Today, in San Francisco California, Microsoft revealed more details about it’s upcoming application store.
On hand for the event were Windows President Steven Sinofsky and Windows Web Services VP Antoine Leblond.
Here are some of the more significant highlights:
- Microsoft will allow developers and vendors to offer free trials of their software.
- Disney was the first partner mentioned.
- You will be able to convert your game from a trial version to a paid version seamlessly.
- Applications in the store will be exposed and visible on all major search engines.
- Internet Explorer 10 will have a linked button to apps in the store.
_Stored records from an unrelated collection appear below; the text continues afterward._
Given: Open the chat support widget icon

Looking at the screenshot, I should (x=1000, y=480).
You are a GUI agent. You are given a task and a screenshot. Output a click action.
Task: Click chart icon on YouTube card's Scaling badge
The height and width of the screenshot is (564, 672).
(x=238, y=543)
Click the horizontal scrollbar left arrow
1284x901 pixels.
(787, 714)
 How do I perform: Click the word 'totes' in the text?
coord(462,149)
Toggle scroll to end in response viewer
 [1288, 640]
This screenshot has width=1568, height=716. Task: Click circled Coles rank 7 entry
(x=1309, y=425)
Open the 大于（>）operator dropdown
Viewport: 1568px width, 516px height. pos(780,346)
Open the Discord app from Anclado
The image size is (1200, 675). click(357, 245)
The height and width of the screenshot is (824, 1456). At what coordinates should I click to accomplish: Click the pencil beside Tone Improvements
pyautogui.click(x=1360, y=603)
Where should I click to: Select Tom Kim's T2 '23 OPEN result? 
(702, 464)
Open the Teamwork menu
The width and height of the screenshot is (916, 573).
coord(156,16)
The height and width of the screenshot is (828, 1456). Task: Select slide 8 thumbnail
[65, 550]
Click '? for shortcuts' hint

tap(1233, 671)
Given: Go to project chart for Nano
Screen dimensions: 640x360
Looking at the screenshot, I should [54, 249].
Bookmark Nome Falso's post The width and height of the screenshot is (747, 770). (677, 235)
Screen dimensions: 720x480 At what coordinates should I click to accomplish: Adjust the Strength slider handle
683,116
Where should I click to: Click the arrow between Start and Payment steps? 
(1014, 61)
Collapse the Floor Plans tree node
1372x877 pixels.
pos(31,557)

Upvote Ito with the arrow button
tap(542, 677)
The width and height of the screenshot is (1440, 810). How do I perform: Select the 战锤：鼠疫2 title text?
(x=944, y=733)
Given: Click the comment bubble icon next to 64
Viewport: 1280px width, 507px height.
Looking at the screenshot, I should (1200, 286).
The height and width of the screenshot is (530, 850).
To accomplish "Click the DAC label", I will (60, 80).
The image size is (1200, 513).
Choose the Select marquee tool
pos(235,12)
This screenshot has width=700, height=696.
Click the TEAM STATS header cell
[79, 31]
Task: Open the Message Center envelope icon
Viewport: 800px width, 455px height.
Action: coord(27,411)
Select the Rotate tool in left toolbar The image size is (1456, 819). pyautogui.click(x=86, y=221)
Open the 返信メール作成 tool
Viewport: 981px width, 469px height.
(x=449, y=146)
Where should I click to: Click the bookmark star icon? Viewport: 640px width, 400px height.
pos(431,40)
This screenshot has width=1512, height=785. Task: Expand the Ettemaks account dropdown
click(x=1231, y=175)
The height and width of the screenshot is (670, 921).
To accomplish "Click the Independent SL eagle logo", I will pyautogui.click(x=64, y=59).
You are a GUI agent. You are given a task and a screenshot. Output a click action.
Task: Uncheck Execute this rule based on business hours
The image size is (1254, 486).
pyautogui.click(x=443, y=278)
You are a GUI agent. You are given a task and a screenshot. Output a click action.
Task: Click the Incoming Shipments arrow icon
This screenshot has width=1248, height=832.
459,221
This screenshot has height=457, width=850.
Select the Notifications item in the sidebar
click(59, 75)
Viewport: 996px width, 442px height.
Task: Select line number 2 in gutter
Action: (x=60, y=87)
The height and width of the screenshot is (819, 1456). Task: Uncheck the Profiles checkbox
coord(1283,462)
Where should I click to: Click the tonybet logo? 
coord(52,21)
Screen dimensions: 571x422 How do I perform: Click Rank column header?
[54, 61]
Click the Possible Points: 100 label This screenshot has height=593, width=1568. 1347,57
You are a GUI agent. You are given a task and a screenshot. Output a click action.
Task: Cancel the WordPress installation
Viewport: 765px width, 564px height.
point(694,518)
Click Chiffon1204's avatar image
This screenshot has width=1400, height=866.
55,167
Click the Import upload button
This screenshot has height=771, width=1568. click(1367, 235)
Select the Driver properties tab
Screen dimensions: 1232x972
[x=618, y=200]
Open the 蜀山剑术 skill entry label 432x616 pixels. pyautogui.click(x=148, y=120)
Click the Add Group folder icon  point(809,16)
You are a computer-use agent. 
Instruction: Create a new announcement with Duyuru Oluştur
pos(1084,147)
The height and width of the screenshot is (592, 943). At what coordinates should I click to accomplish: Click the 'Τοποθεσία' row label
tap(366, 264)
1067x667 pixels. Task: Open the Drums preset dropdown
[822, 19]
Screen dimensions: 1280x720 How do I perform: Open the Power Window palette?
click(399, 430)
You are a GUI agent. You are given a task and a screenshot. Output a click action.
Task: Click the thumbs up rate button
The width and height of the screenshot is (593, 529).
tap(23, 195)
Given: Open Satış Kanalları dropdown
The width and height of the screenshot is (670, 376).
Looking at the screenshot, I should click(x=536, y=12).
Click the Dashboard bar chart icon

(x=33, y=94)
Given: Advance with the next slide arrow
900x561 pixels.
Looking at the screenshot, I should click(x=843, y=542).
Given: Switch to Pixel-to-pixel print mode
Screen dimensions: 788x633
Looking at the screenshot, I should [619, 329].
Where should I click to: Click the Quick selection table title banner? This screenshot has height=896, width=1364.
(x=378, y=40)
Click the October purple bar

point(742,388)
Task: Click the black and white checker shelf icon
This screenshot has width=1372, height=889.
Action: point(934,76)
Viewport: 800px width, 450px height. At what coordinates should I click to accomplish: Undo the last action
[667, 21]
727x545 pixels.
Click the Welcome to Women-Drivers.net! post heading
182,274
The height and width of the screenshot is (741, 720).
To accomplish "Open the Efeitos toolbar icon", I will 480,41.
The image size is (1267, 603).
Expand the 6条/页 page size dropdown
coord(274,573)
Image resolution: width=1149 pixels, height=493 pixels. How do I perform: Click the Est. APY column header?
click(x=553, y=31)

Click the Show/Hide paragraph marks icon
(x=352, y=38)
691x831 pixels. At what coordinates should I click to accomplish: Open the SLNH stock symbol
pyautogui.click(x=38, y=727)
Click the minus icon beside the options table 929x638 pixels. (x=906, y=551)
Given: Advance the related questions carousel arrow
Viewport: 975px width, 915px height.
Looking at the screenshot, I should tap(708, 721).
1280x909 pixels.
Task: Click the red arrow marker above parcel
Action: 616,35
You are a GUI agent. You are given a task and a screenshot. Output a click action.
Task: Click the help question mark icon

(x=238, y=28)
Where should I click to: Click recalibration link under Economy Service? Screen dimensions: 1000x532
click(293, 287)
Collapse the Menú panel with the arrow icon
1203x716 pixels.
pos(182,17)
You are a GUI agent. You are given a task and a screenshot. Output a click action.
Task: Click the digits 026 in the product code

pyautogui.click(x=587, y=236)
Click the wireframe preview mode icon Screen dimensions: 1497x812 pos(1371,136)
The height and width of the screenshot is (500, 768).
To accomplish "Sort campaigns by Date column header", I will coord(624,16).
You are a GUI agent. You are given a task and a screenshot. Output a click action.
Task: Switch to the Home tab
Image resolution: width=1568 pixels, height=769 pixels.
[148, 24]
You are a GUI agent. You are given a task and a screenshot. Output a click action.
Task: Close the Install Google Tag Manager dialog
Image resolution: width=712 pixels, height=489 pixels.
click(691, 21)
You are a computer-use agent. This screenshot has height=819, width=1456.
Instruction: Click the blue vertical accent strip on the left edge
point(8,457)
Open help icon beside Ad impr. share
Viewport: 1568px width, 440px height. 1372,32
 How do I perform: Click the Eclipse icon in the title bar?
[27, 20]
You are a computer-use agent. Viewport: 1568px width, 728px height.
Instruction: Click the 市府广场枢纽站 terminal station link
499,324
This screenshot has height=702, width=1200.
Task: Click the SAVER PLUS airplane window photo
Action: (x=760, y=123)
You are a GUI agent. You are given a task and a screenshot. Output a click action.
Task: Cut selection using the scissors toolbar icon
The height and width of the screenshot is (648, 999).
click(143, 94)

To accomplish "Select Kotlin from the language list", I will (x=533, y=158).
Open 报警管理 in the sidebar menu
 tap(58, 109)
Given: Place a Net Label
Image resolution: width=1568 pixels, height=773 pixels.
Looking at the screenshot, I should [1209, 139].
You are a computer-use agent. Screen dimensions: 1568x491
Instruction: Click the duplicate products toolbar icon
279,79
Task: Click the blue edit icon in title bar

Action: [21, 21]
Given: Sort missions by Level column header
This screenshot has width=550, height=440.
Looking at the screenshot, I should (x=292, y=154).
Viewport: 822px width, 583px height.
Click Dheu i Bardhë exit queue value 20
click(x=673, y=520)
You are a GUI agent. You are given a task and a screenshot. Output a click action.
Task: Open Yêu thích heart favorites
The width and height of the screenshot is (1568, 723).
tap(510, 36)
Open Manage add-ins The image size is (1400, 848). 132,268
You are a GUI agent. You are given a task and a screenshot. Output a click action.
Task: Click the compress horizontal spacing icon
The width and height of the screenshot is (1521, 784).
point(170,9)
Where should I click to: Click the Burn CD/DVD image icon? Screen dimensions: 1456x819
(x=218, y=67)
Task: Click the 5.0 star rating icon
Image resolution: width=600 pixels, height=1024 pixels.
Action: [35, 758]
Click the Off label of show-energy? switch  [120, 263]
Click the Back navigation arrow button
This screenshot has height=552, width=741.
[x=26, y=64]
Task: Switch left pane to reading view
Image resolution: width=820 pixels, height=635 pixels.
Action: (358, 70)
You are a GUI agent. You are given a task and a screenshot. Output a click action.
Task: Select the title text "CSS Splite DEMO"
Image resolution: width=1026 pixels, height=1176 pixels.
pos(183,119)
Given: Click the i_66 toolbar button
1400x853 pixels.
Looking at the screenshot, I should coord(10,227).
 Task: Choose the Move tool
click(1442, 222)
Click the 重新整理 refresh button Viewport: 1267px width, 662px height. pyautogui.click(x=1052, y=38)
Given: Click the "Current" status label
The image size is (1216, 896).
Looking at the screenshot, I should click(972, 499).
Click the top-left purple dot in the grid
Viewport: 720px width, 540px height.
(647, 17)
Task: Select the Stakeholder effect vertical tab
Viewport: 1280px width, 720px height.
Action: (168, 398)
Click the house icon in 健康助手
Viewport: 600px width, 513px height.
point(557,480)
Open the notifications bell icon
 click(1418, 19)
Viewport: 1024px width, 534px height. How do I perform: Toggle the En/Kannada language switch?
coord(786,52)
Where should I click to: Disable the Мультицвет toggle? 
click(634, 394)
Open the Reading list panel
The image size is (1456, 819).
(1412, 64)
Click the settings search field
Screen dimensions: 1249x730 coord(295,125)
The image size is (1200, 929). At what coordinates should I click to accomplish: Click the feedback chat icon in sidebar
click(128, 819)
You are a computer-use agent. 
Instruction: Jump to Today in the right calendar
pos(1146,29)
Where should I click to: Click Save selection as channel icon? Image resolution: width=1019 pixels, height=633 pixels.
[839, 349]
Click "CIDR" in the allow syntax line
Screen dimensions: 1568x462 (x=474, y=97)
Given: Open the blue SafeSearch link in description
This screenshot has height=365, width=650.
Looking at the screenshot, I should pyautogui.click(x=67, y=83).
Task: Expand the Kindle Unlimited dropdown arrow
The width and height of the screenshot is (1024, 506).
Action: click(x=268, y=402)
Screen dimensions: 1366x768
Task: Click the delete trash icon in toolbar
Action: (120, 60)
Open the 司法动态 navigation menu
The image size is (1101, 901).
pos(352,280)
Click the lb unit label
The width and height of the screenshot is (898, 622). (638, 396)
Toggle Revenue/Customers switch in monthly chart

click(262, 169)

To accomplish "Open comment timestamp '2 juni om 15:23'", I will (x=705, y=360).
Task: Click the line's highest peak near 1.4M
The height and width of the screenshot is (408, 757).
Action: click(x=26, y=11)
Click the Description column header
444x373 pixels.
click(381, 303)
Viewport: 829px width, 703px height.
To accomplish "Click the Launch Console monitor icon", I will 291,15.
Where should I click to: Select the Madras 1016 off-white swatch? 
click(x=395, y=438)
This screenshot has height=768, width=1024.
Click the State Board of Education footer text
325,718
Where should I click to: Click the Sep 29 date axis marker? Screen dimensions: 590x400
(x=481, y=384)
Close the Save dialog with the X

- Another mention of the number of PC’s worldwide (1.25 Billion).
- They are plugging the amount of Windows 7 PC’s (500 million) , much higher than the competition.
- Picture of the Windows Store in China.
Windows Store China – Credit AllthingsD
- There will be a localized version of the store in all languages supported by Microsoft.
- The top 40 markets will have local pricing.
- Developers will be paid in 20 different currencies.
- Metro apps will have to be sold through the Windows Store, with the exception of enterprise applications.
- Microsoft will be using a more hands off approach than the Apple and seem to indicate that they will take less for that transactions performed by the store than Apple will. *Stay tuned for more on that *
- They are demoing apps now.
- Seems like Microsoft will enable publishers to handle back end subscription using their own custom mechanisms.
- Not sure if that only applies to large publishers.
- Not sure what those tools are.
- The example used here is the Daily Telegraph newspaper
- Developers will also be free to release ad supported applications.
- The Windows Store application models so far are
- Trial to Paid
- Application Approval – Microsoft are trying to be tempered.
- They will share QA tools with developers to minimize code errors.
- Microsoft will offer developers access to stats and reports for their apps including sales etc but also including crash stats and performance statistics.
- Microsoft will take 30% of developer revenue from the apps. When that application makes over $25,000, the percentage will drop to 20%. That’s curious because its the same as Apple and a sharp contrast to Google who take 5%. Strike One against the Windows Store.
- The Windows Store will debut in February of 2012 with Windows 8. I guess that date has been confirmed now.
- The store will start out with free applications and initially, application submissions will be by invite only.
- This makes sense in order to iron out the bugs and make sure the process is manageable.
That’s all I guess.
I guess we’ll hear a lot more when Windows 8 Beta debuts in February.